A continent-wide accommodation crisis

Africa's tertiary student population is expanding faster than the continent's housing infrastructure can accommodate it. This is a continent-wide structural condition, rooted in a policy shift that decoupled enrollment growth from residential capacity.

In Kenya, a 2003 policy change allowed universities to admit students beyond their bed capacity, on the assumption that students would source accommodation independently. Kenya's tertiary system now enrolls a minimum of 600,000 students, with a further 400,000 in Technical and Vocational Education and Training centres. The majority rely on informal accommodation that is inadequate in quality, safety, and suitability for academic life.

Nigeria's position is more acute.
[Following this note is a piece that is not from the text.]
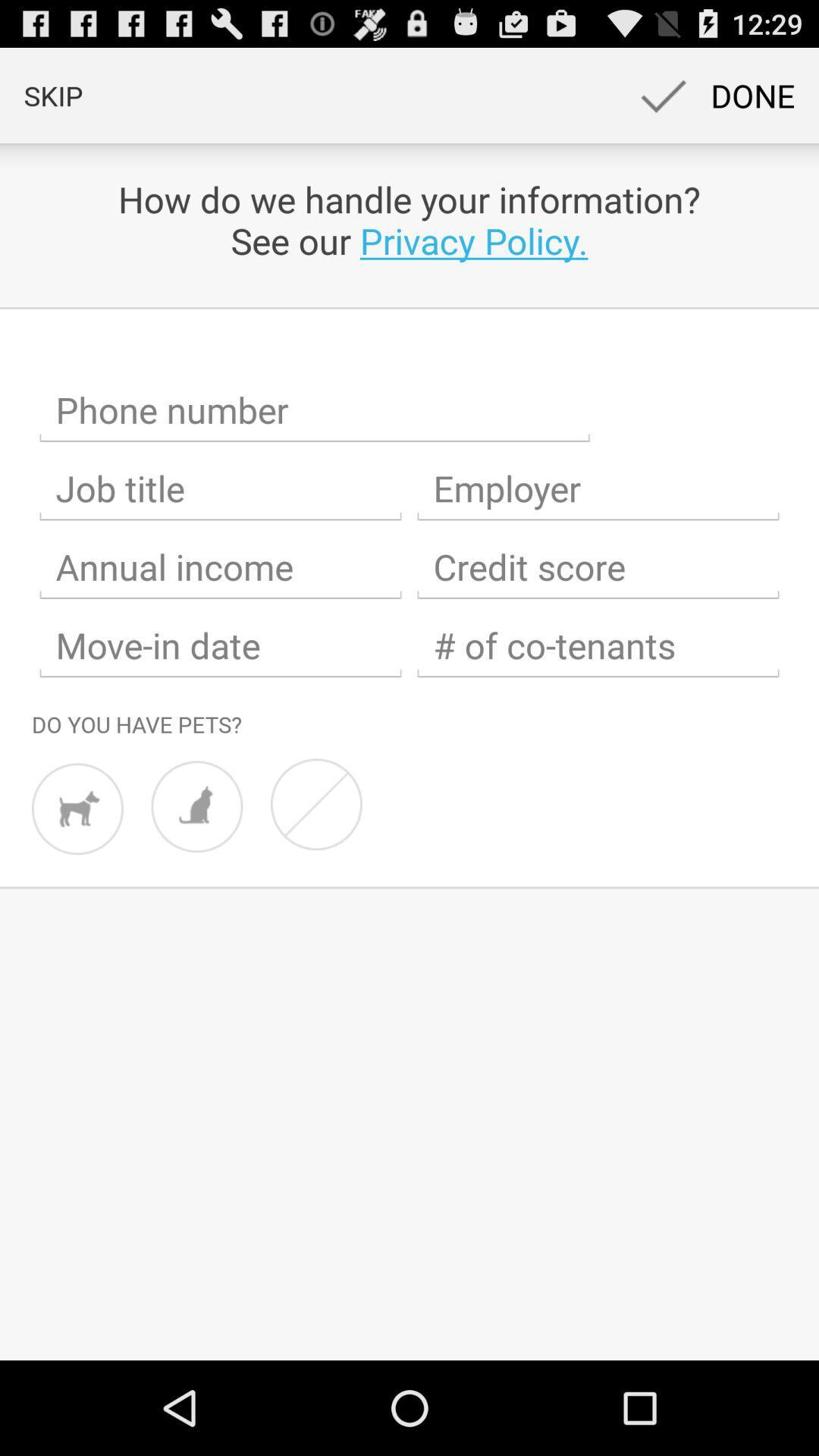  What do you see at coordinates (220, 645) in the screenshot?
I see `move in date` at bounding box center [220, 645].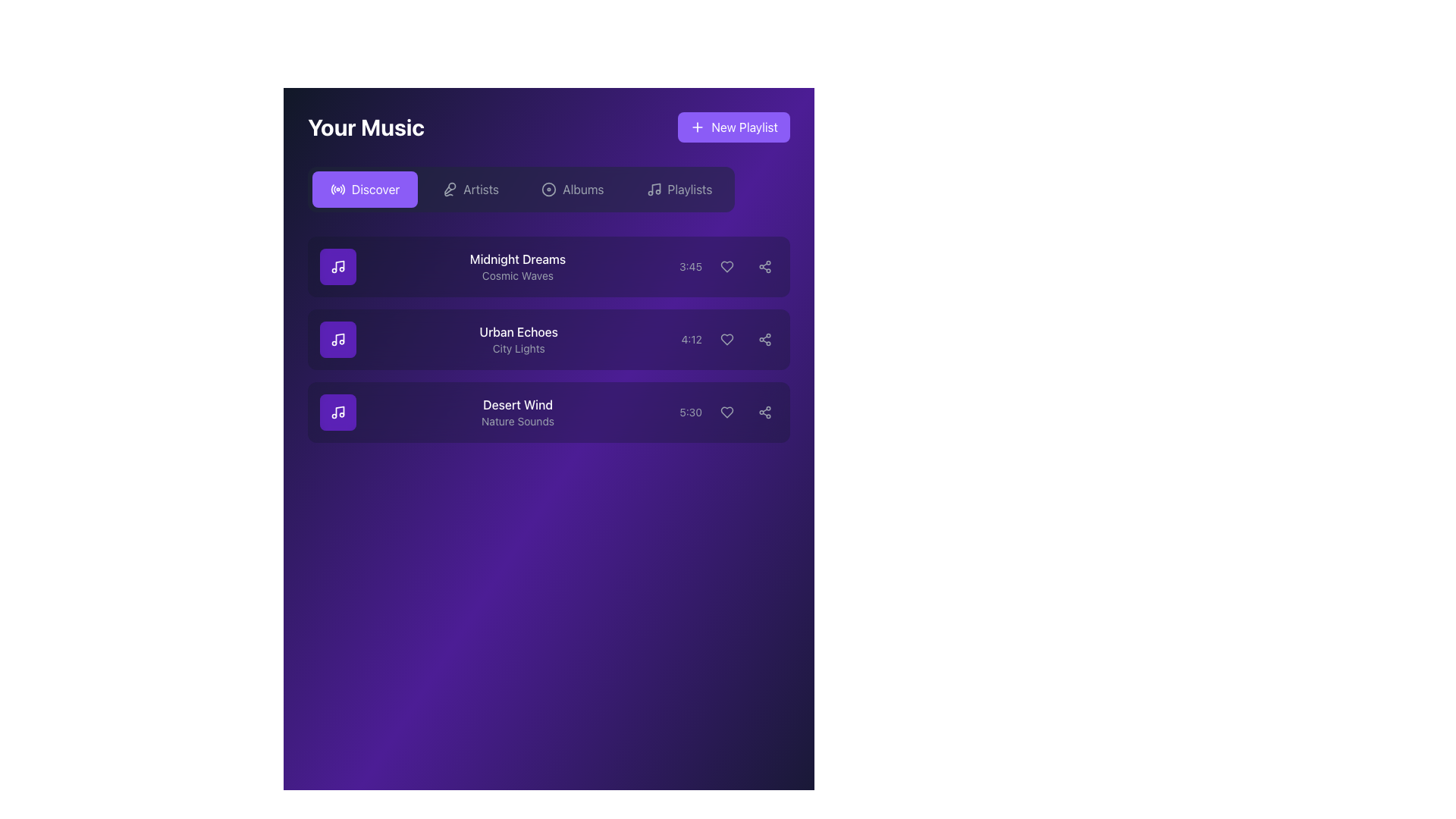 This screenshot has width=1456, height=819. Describe the element at coordinates (734, 127) in the screenshot. I see `the 'New Playlist' button located in the top-right corner of the interface, which has a violet background and a plus sign icon, to create a new playlist` at that location.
Tertiary institutions lack the capacity to house more than 9% of enrolled students. The remaining 91% are absorbed into an informal off-campus rental market characterised by excessive pricing, security risks, and environments structurally incompatible with productive study. Ghana exhibits an equivalent pattern.

South Africa is the exception. Its PBSA sector is mature, institutionally capitalised, and increasingly benchmarked against listed student housing vehicles in the United States and Europe. It controls approximately 90% of Africa's formal PBSA supply, underpinned by deep capital markets, NSFAS-backed rental demand, and a legislated norms and standards framework that provides investment-grade clarity on product specifications.

Our CEO, Martin Uche joined CNBC to discuss Student Housing in Africa

Why the supply gap persists

The gap persists because the economics of PBSA delivery in emerging African markets do not support institutional return thresholds without structural intervention. Three barriers drive this outcome.

Development risk carries a significant premium in markets with volatile construction costs and limited delivery certainty. In markets with a single academic intake per year, a one-month delivery delay renders a building vacant for twelve months, directly compressing investor returns.

Short-term lease structures are misread by capital providers. Many lenders treat student tenancies as short-duration, uncollateralised exposure. Evidence from mature markets challenges this: students who occupy a property in year one show a 60% retention rate the following year, equivalent in cash flow terms to a three-year contracted lease.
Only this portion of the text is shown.